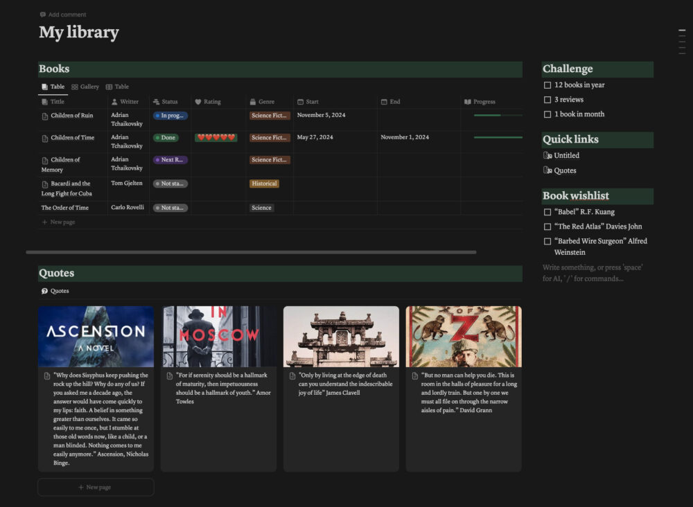Click the Untitled page icon under Quick links
693x507 pixels.
pos(548,155)
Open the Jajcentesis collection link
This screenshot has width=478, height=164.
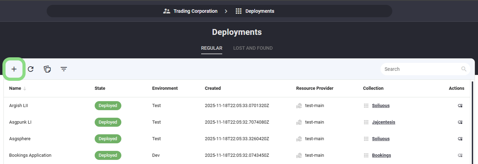[x=383, y=122]
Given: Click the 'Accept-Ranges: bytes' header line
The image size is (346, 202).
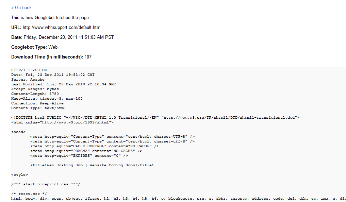Looking at the screenshot, I should [35, 89].
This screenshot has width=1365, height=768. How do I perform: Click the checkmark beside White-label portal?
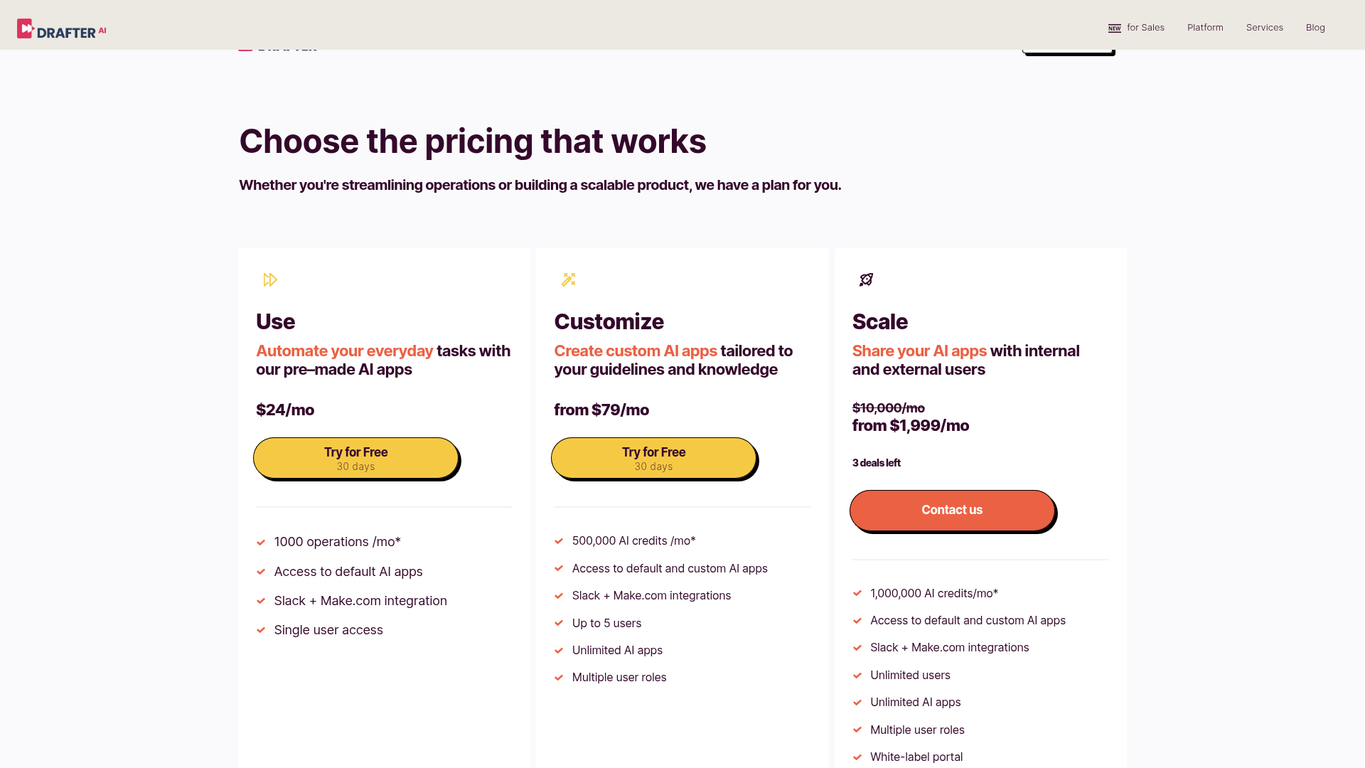[x=857, y=757]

══════════

Only the lines from the line containing "The image size is (346, 202)." through the last line of the entries above should be reproduced, word for word and without pictures.

The image size is (346, 202).
Looking at the screenshot, I should [35, 89].
This screenshot has width=1365, height=768. How do I perform: Click the checkmark beside White-label portal?
[x=857, y=757]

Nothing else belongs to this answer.